Written problem
Copy out every line of the listing below word for word, leaving out the pictures.

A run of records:
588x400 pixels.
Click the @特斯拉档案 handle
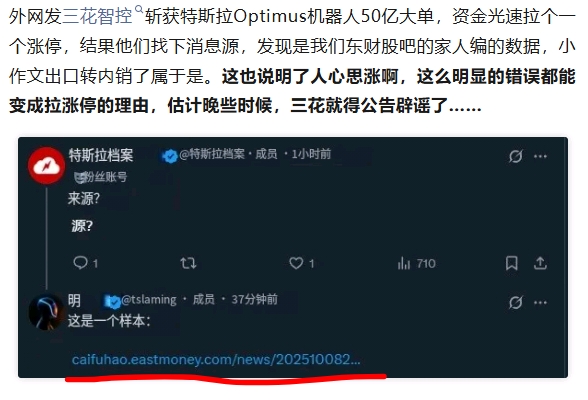[x=212, y=154]
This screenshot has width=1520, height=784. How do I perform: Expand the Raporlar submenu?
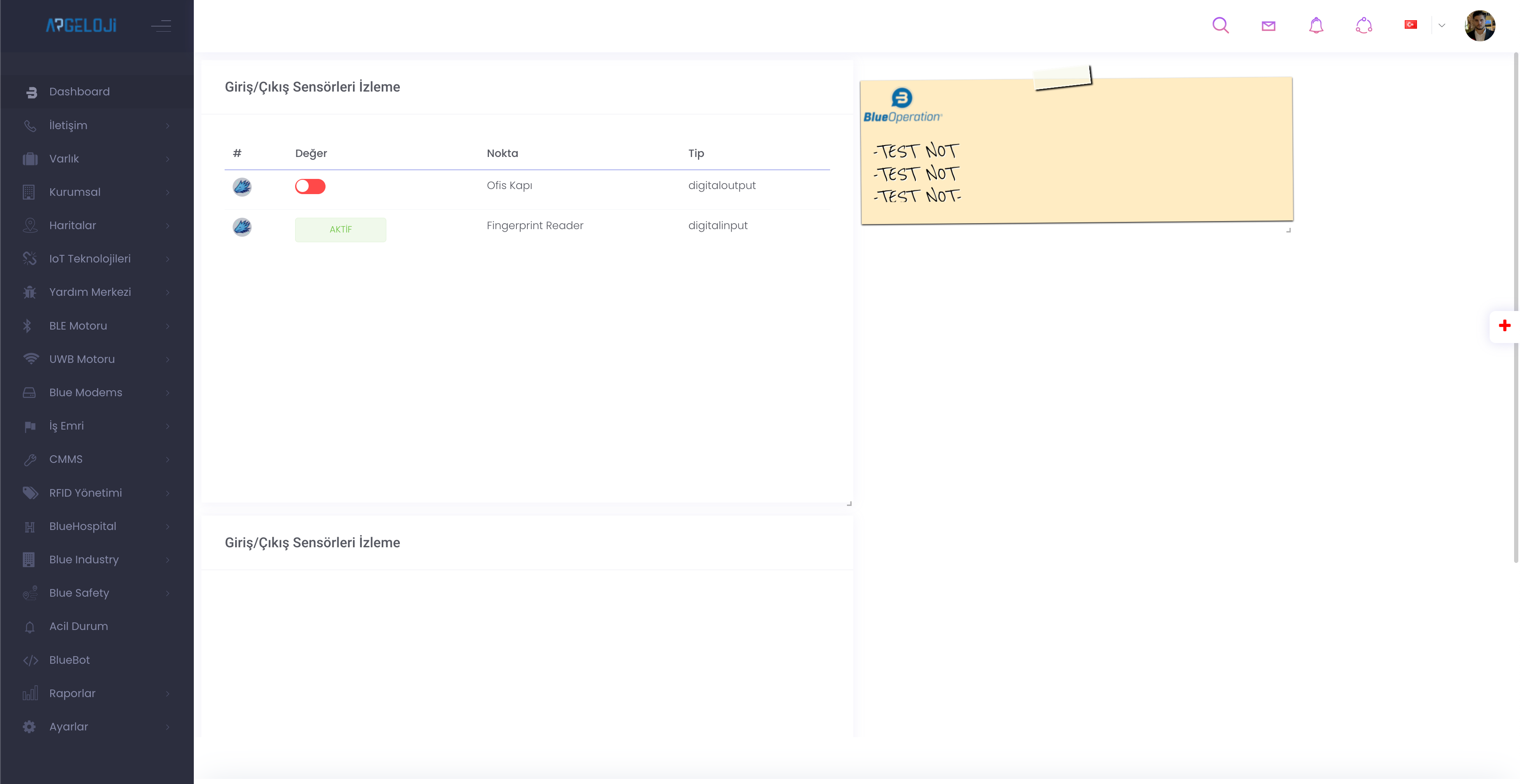[72, 693]
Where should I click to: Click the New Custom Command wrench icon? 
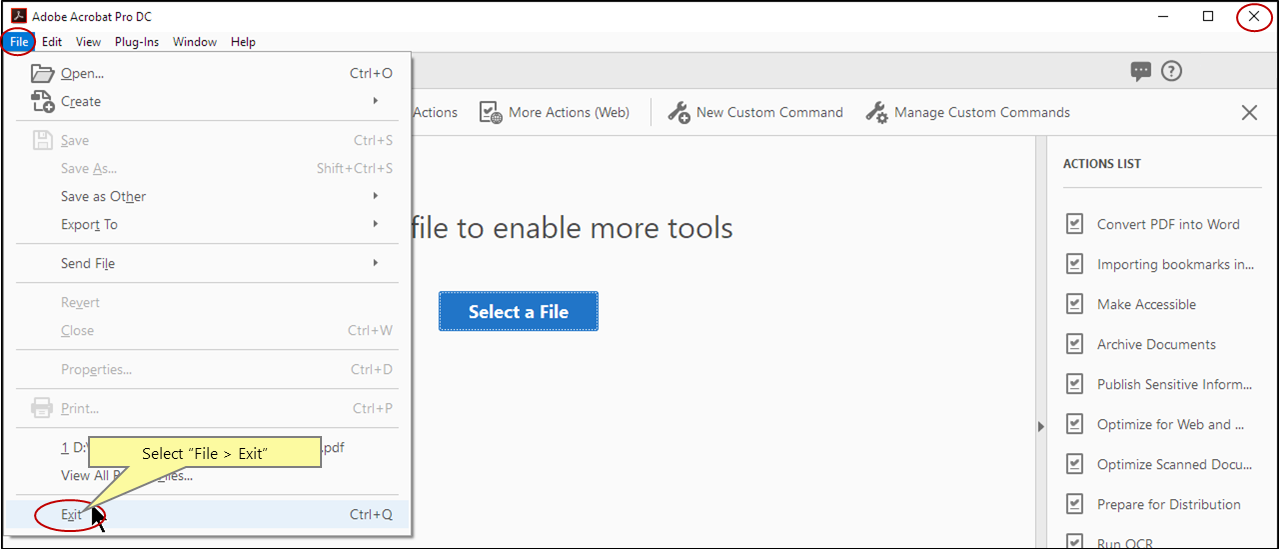coord(679,112)
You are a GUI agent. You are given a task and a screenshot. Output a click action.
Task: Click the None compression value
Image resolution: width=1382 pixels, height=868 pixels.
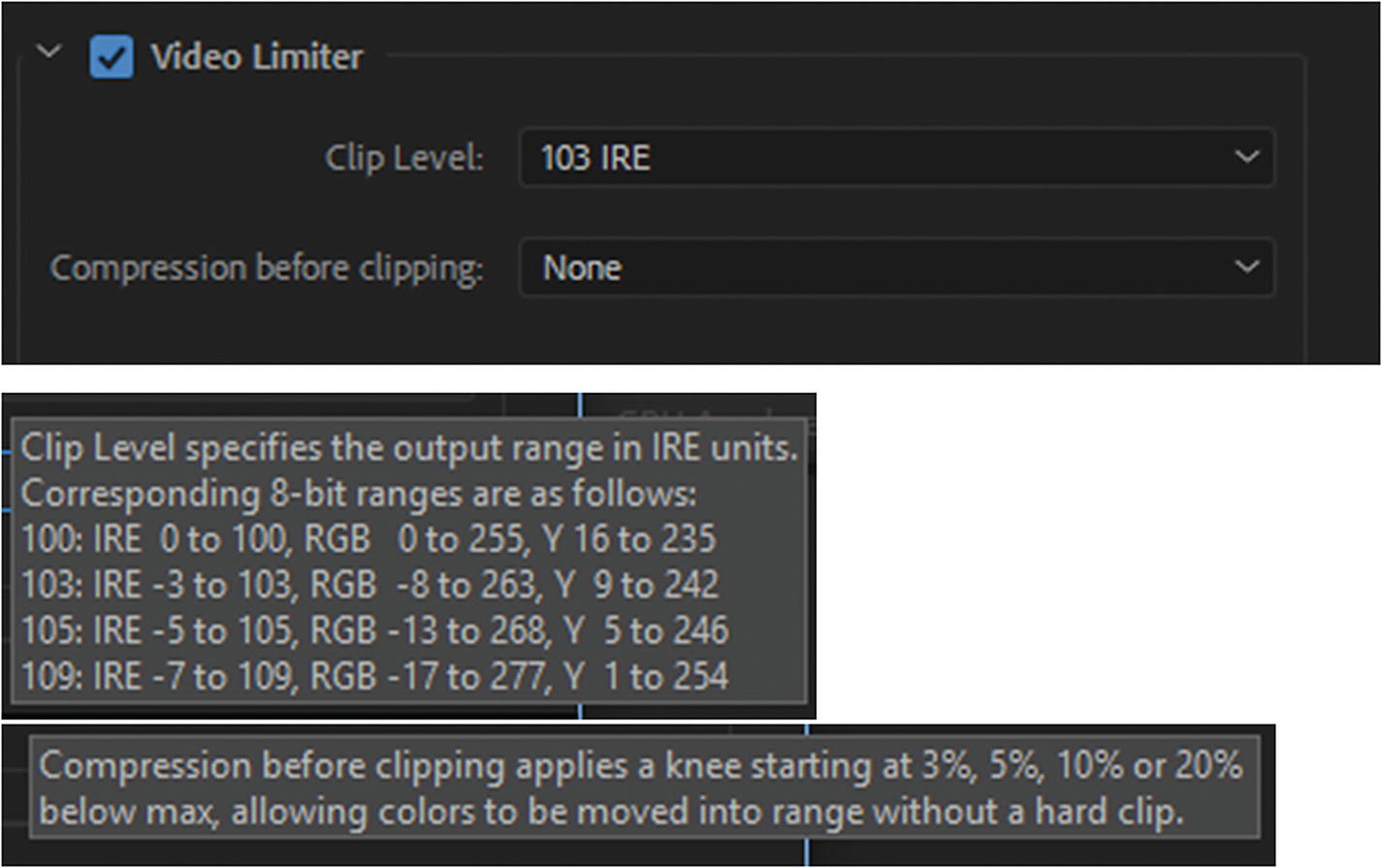(582, 268)
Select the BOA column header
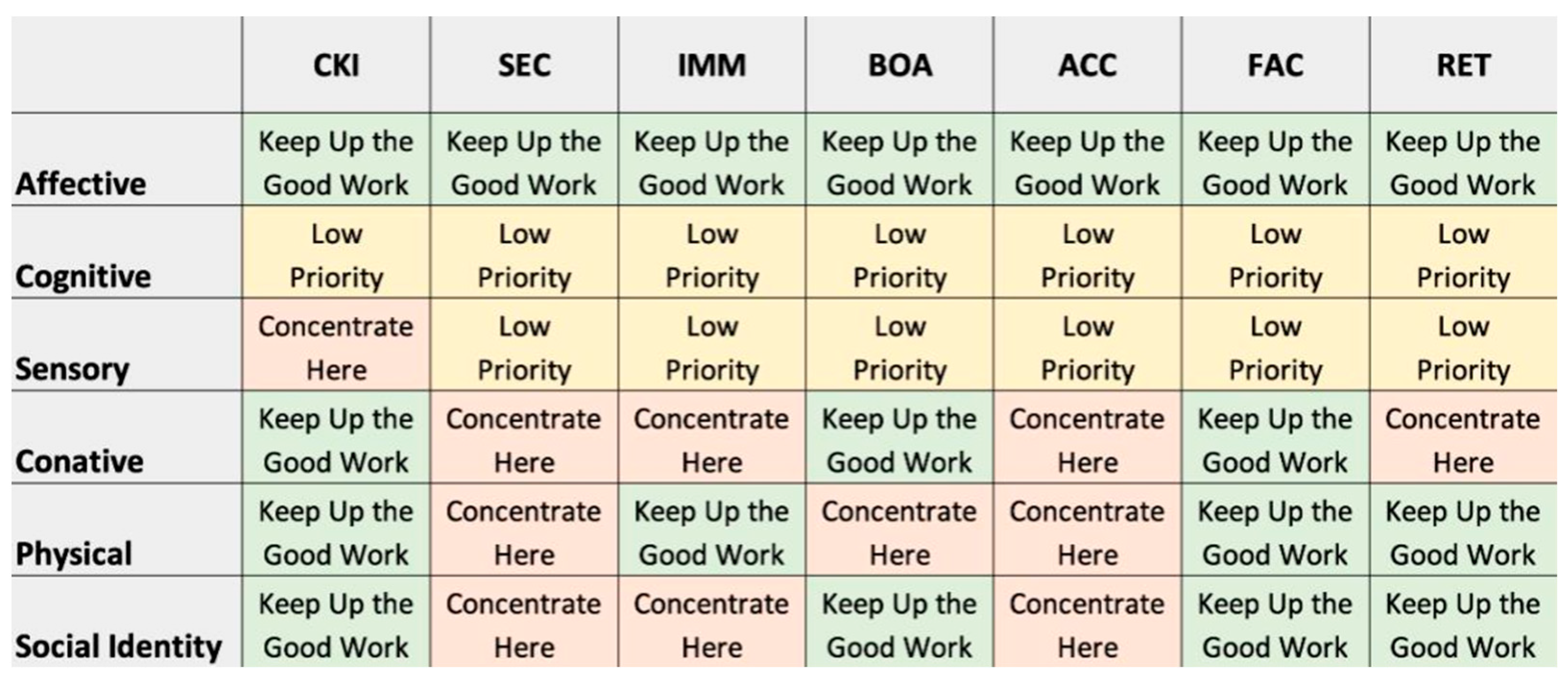Viewport: 1568px width, 683px height. [x=900, y=66]
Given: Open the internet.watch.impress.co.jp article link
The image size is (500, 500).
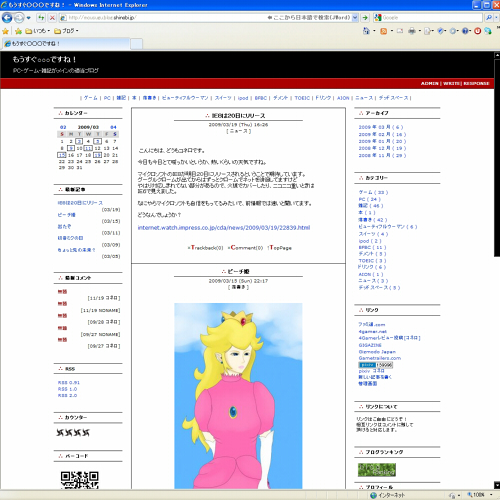Looking at the screenshot, I should coord(224,228).
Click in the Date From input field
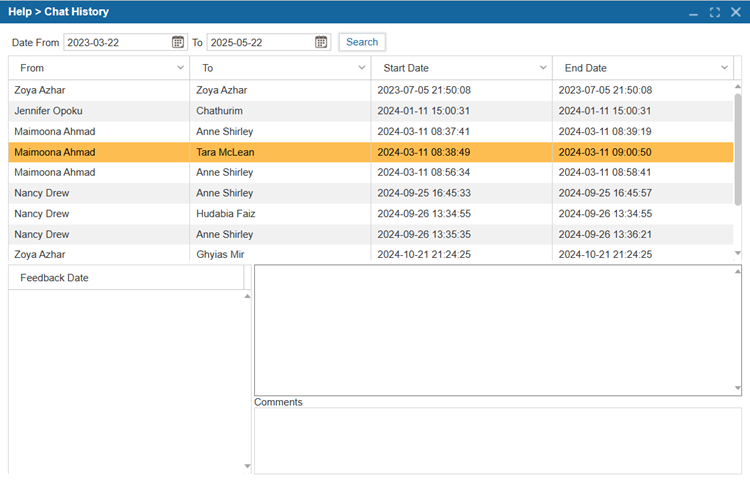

Result of the exercise
588x400 pixels.
Click the @特斯拉档案 handle
[x=212, y=154]
This screenshot has width=1520, height=784. How do I perform: Expand the Raporlar submenu?
[72, 693]
Where should I click to: Click the New Custom Command wrench icon? 
coord(679,112)
You are a GUI agent. You are given a task and a screenshot. Output a click action.
Task: Click the None compression value
Image resolution: width=1382 pixels, height=868 pixels.
(582, 268)
Select the BOA column header
Viewport: 1568px width, 683px height. [x=900, y=66]
Given: Open the internet.watch.impress.co.jp article link
The image size is (500, 500).
Looking at the screenshot, I should coord(224,228).
Click in the Date From input field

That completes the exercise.